§ Records for locating described items:
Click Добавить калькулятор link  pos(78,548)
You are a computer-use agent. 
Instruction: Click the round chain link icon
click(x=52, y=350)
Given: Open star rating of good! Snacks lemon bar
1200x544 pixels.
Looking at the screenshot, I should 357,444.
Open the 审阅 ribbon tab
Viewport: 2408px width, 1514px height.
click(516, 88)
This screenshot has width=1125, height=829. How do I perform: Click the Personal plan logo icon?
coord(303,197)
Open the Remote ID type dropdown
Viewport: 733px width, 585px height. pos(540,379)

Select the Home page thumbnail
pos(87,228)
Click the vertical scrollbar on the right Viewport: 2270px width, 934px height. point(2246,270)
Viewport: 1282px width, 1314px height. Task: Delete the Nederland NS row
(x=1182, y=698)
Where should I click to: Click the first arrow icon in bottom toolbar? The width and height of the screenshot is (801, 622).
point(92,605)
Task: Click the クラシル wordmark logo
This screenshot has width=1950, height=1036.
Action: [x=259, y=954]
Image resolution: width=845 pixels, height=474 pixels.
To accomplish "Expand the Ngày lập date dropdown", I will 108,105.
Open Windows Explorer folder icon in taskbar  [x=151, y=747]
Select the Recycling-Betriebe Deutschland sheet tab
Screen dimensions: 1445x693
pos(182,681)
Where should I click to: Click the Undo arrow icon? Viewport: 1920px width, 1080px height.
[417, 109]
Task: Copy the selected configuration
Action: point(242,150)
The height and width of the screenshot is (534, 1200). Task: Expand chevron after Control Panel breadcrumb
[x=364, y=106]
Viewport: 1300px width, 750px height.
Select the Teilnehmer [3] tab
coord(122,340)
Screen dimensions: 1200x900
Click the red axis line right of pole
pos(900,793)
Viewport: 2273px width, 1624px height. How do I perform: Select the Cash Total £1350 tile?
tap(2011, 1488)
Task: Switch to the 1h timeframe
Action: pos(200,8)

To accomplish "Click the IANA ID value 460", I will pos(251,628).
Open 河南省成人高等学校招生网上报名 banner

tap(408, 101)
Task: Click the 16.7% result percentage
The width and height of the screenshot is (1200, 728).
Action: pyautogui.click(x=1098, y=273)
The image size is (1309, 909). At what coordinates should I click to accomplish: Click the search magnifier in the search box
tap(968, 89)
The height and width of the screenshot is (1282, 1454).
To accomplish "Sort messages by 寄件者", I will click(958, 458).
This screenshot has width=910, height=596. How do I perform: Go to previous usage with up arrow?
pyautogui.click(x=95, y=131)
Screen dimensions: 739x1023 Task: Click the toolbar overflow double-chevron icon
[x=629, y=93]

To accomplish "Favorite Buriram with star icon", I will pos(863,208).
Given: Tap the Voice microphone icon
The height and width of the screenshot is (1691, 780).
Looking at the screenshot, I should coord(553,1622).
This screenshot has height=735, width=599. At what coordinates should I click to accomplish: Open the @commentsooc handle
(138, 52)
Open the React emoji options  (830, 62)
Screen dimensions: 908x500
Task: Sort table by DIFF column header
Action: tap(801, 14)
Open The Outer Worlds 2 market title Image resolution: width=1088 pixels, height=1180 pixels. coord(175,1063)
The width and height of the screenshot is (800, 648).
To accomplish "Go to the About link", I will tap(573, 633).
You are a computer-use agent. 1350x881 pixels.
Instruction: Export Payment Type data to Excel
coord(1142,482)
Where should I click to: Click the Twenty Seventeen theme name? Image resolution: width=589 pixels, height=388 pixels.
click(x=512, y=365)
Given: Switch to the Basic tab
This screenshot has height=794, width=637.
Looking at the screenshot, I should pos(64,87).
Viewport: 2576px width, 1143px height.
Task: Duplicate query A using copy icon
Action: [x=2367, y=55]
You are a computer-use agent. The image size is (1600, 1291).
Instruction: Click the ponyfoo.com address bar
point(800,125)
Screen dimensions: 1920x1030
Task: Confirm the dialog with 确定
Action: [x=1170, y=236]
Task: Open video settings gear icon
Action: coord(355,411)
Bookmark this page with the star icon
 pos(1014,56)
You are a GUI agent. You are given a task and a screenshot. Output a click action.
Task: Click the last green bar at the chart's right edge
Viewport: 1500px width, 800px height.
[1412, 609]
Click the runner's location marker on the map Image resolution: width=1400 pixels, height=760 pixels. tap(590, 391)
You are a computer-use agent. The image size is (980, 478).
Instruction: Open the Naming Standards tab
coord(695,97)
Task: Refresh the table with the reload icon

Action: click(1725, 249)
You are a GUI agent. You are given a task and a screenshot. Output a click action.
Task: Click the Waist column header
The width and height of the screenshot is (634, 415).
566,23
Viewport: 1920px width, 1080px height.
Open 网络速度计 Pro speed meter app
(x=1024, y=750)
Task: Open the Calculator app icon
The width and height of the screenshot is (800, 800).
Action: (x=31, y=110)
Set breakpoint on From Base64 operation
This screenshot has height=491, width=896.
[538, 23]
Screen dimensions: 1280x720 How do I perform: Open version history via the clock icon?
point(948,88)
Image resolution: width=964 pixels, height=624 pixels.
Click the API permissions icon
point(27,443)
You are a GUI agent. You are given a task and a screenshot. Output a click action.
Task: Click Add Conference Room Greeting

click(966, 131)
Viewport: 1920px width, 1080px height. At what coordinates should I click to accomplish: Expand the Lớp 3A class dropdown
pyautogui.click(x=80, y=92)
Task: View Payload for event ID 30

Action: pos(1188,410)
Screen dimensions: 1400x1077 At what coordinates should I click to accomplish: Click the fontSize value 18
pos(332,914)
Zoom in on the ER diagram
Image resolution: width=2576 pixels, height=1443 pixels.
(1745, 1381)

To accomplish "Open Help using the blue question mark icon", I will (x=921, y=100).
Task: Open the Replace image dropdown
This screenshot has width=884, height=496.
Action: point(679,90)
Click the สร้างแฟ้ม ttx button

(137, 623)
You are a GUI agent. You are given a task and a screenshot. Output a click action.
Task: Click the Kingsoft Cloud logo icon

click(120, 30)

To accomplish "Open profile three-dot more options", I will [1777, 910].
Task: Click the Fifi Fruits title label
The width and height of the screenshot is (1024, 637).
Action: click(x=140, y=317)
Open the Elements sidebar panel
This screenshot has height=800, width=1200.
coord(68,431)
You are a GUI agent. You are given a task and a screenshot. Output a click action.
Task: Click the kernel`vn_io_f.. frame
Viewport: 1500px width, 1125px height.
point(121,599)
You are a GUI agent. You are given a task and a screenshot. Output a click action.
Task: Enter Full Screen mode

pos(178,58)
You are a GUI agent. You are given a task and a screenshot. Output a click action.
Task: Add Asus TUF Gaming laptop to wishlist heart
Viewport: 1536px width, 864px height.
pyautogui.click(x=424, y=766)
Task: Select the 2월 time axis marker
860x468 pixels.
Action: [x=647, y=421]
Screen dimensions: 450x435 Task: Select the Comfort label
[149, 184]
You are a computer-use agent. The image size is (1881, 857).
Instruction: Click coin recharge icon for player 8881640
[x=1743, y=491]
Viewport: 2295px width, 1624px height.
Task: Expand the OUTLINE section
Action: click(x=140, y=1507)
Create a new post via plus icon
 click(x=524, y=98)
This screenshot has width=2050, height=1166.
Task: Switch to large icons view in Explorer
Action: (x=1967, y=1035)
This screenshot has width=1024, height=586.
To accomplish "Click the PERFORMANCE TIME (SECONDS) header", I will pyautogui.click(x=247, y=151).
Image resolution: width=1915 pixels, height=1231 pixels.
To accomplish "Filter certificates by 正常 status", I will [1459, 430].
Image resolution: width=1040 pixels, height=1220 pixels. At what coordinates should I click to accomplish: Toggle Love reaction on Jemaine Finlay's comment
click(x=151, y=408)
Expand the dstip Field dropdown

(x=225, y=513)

§ YOUR TASK: Could you turn the part of the listing from the line containing "will [1777, 910]." through the line containing "coord(68,431)" into a JSON list of strings, one string per line, with blank lines left out?

§ WRITTEN RESPONSE:
[
  "To accomplish \"Open profile three-dot more options\", I will [1777, 910].",
  "Task: Click the Fifi Fruits title label",
  "The width and height of the screenshot is (1024, 637).",
  "Action: click(x=140, y=317)",
  "Open the Elements sidebar panel",
  "This screenshot has height=800, width=1200.",
  "coord(68,431)"
]